The 1981 design (now called Xanadu 88.1) was topped off but Miller began a redesign. Xanadu 88.1 was not subjected to quality control or released as a product.
Dean Tribble and Ravi Pandya became co-designers and work on the redesign continued.
1989:
The World Wide Web, Hyper-G and Microcosm projects are initiated, all inspired or influenced by the Xanadu ideas.

1991:
The World Wide Web enters the mainstream public.

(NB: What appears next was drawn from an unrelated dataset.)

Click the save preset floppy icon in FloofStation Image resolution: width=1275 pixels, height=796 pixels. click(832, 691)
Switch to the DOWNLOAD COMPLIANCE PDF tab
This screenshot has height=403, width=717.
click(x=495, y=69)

On August 6, 1991, Tim Berners-Lee posted a short summary of the World Wide Web project on the alt.hypertext newsgroup. This date also marked the debut of the Web as a publicly available service on the Internet.

1992:
Autodesk entered into the throes of an organizational shakeup and dropped the project, after expenditures on the order of five million US dollars. Rights to continued development of the XOC server were licensed to Memex, Inc. of Palo Alto, California and the trademark "Xanadu" was re-assigned to Nelson.
1993:
Nelson re-thought the whole thing and re-specified Xanadu publishing as a system of business arrangements. Minimal specifications for a publishing system were created under the name "Xanadu Light", and Andrew Pam of Serious Cybernetics in Melbourne, Australia was licensed to continue development as Xanadu Australia.
1994:
Nelson was invited to Japan and founded the Sapporo HyperLab. Memex changed their name to Filoli. SenseMedia became the second Xanadu licensee under the name of "Xanadu America".
1996:
Nelson became a Professor of Environmental Information at the Shonan Fujisawa Campus of Keio University. Initial draft of text transclusion proposal released.
1997:
Initial draft of OSMIC specifications released. Internet-Draft on Fine-grained Transclusion in HTML released. Transpublishing and transcopyright start to be used on the Web.
1998:
Nelson received his first award for his work on Xanadu and hypermedia, the 1998 Yuri Rubinsky Insight Foundation lifetime achievement award.
1999:
Open Source release of Xanadu 88.1 and 92.1 code under the names Udanax Green and Udanax Gold respectively.
2001:
Nelson awarded the medal and title of "Officier des Arts et Lettres" by the French Minister of Culture for his work on Xanadu and hypermedia.